How ad-free can a popular YouTube video be?
April 4, 2013 12:58 PM   Subscribe

I hear that creators of very popular YouTube videos get paid for advertising. Normally they would welcome this, but I'm curious about what options a person has for keeping ads off their YouTube video, especially in the case where the video has been viewed very many times. Is it possible to keep ads off such a video altogether? And what would an effort to minimize advertising do to a video creator's ability to earn money (from YouTube) by posting videos on YouTube? (I imagine it would destroy it, but I don't know for sure.)
posted by Koray to Computers & Internet (8 answers total)
 
You can explicitly set ads off for your video. If you do that, you don't earn any money. It's that simple.
posted by Oktober at 1:04 PM on April 4, 2013


Response by poster: Including ads on the page, outside the video player?
posted by Koray at 1:31 PM on April 4, 2013


From what I can tell, you'll still see ads in the margin when you search, but not on the video page itself. I'm not sure if their really are any "conscientious objector" videos where someone has a million views and no ads, so I can't speak to that.
posted by Oktober at 2:42 PM on April 4, 2013


The minimum youtube advertising experience is an ad-free video with a youtube logo and link on control bar of the player that you embed in your own (or other known-to-be-adfree) webpage. This is to say that I believe you can also remove the YT logo link in the video itself.
posted by rhizome at 2:54 PM on April 4, 2013


The story of the takedown and reinstatement of Buffy vs. Edward might give you a small glimpse into a popular video with no ads (with a large side helping of copyright shenanigans)

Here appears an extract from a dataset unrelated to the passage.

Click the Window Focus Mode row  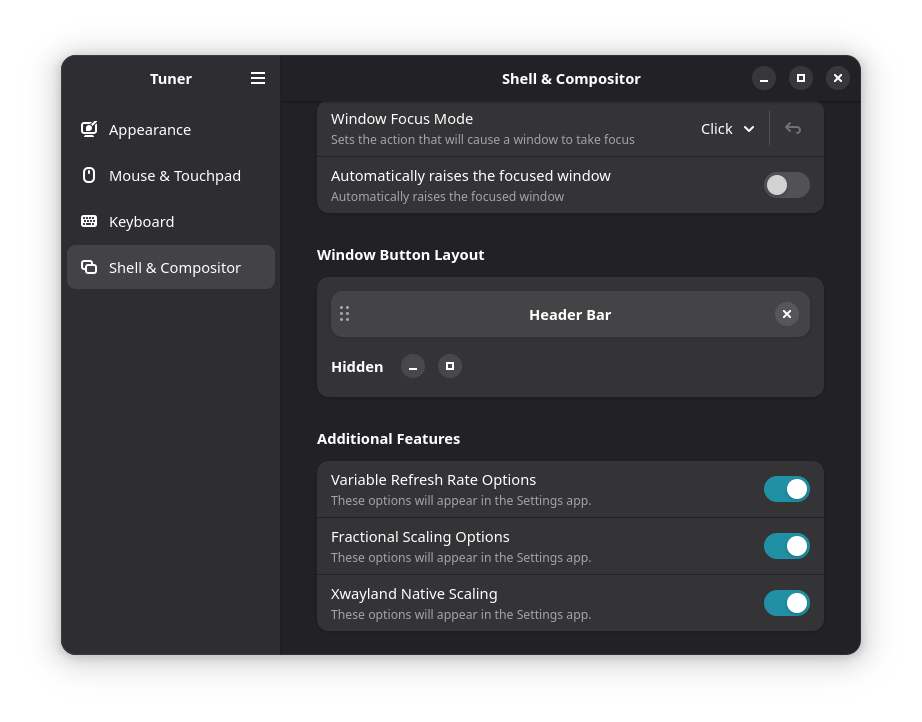(500, 128)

Currently the video is back on Youtube with 3.5 million views and no ads.
posted by Hactar at 2:55 PM on April 4, 2013


I subscribe to an IDM channel (WomanElectroSounds) which never, ever has any ads on it. Because i like to watch makeup videos, i never buy makeup i just like to watch women and cats groom themselves (there's probably a cosplay subspeciality for people like me, god knows) everything else i watch is plastered with adverts for stuff i will never, ever buy, i have to watch long ads in front of everything etc (i usually just keep clicking), but this channel never ever has a single advert. So, i'm certain a channel maker can fix the settings permanently to no ads ever.
posted by maiamaia at 3:49 PM on April 4, 2013


In-video advertising is something you have to enable, and I believe new users with hardly any views don't even have the option of showing in-video ads. (I seem to recall a clearance process when I experimented with them.)

Embedding the video in your own page without advertising will keep some people from seeing advertising when they watch it on your page, but it doesn't keep another person from embedding it on their page that's covered in ads. Probably 99% of my views come from pages that aren't mine. There's no way to limit who embeds your videos on youtube, embedding is either on or off.

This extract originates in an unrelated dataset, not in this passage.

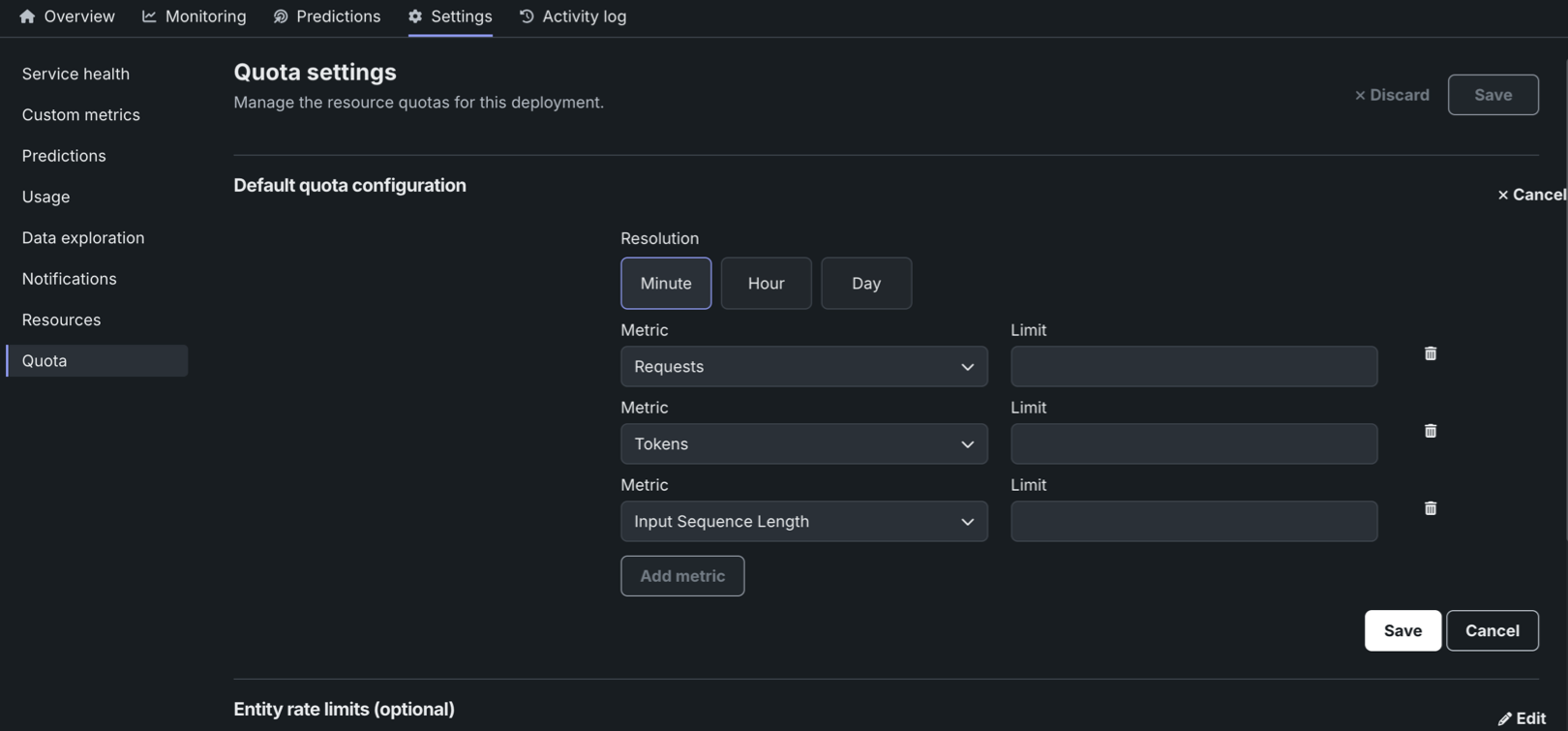Open the Input Sequence Length dropdown

click(x=803, y=521)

Vimeo offers embedding filtering so that you could restrict the web sites that embed it, in this case to only yours. (And as far as I know Vimeo doesn't have any advertising anyway, they make money on subscription services.)

A person needs roughly 7 million views a month to make a living from YouTube advertising. Not a lot of people can do that, for the vast majority of people YouTube advertising is a small supplemental income, not something they depend on. If YT advertising went away completely the content woud remain almost identical. However YouTube it's self (and parent Google) would have to change how it makes money since it pays for the service by taking most of the money spent on ads. Without that it would be too expensive to run. (And would have been closed down a long time ago if Google, with its deep pockets, hadn't bought it and supported it long enough to figure out how to make money with it.)

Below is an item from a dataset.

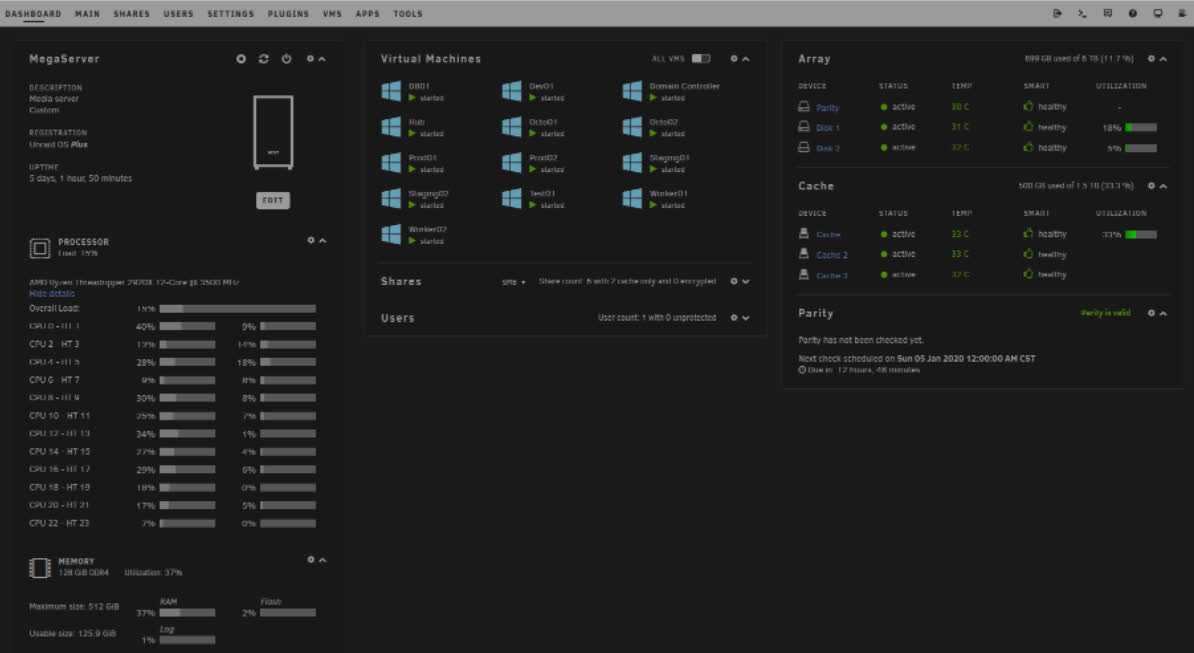Image resolution: width=1194 pixels, height=653 pixels.
Task: Collapse the Processor panel chevron
Action: [x=322, y=240]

(Source: I have over about 1.5 millionYouTube views on my channel, some of which have YT ads. I also create videos for another channel that has hundreds of millions of views, but they don't do YouTube advertising, just direct in-show sponsor ads embedded in the video. "This show sponsored by..." stuff. )
posted by Ookseer at 5:45 PM on April 4, 2013


Perhaps a "donate bitcoins" hash or PayPal link in the video description would alleviate the need for advertising to some extent.